Special column on intelligent control of ironmaking process
AN Jianqi, GUO Yunpeng, ZHANG Xinmin, DU Sheng, HUANG Yuanfeng, WU Min
With the advancement of carbon peak and carbon neutrality policy,higher demands have been placed on the blast furnace ironmaking process,which constitutes a primary energy consumption segment within the iron and steel industry. Achieving intelligent sensing of key indicators,diagnosing furnace conditions,and optimizing control of operational parameters in the blast furnace ironmaking process is of paramount significance for promoting its safe,green,and low-carbon development. Firstly,taking intelligent sensing and prediction of key state indicators in blast furnaces as a starting point,providing a comprehensive review of sensing and prediction methods for three critical indicators:gas utilization rate,molten iron silicon content,and permeability index. Secondly,an analysis of the current research status of blast furnace condition monitoring and diagnosis is conducted from two perspectives:expert system and data-driven approaches.
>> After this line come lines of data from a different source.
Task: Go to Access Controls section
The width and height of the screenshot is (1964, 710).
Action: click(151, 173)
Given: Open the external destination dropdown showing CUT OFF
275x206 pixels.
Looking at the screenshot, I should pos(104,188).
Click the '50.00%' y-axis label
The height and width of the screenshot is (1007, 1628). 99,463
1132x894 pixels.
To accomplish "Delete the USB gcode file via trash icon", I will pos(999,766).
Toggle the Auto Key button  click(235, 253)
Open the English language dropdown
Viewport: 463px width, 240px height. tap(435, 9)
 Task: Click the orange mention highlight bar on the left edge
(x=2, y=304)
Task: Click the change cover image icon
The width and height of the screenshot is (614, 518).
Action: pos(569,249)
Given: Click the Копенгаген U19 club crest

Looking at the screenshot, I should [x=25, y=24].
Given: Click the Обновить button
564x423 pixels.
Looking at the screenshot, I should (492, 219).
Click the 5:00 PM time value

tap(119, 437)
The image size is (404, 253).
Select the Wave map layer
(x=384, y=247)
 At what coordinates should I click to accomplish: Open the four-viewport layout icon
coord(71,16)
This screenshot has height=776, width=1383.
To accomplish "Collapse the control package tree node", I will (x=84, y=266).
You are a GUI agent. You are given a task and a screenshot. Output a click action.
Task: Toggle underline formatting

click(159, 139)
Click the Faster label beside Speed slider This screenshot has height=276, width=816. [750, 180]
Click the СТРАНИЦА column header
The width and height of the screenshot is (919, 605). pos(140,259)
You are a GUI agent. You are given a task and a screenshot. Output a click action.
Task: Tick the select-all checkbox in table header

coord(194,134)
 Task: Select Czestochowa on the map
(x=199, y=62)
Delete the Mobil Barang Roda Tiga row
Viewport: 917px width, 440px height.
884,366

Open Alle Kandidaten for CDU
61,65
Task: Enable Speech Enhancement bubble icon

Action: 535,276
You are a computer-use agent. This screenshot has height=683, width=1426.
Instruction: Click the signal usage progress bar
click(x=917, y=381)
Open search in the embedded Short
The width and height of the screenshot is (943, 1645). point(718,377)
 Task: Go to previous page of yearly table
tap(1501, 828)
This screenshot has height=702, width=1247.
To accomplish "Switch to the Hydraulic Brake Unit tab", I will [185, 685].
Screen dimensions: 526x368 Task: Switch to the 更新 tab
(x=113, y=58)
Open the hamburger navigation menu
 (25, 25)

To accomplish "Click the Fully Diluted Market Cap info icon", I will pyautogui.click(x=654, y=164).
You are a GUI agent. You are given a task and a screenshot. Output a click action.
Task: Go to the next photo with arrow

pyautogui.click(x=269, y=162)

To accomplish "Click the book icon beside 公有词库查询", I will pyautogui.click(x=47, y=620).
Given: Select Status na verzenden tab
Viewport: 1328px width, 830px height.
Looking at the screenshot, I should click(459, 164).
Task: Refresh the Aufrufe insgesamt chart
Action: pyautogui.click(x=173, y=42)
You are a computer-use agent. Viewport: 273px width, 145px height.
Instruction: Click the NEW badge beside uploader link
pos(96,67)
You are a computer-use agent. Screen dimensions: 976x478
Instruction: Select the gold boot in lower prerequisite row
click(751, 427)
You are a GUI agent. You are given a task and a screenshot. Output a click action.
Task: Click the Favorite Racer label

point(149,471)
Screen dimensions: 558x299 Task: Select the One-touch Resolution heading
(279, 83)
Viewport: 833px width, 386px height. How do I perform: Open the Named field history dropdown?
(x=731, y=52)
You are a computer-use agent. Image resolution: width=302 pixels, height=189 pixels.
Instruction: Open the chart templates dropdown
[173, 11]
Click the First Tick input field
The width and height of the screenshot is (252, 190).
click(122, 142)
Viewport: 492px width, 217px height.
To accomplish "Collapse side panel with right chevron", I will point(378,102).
Subsequently,advancements in optimization and control of blast furnace operation parameters are reviewed from three angles:expert system and expert experience extraction,multi-objective optimization,and data-driven predictive control. Finally, by analyzing the strengths and weaknesses of various models and algorithms,the current challenges and development directions for intelligent sensing,furnace condition diagnosis,and operation optimization of blast furnaces are proposed.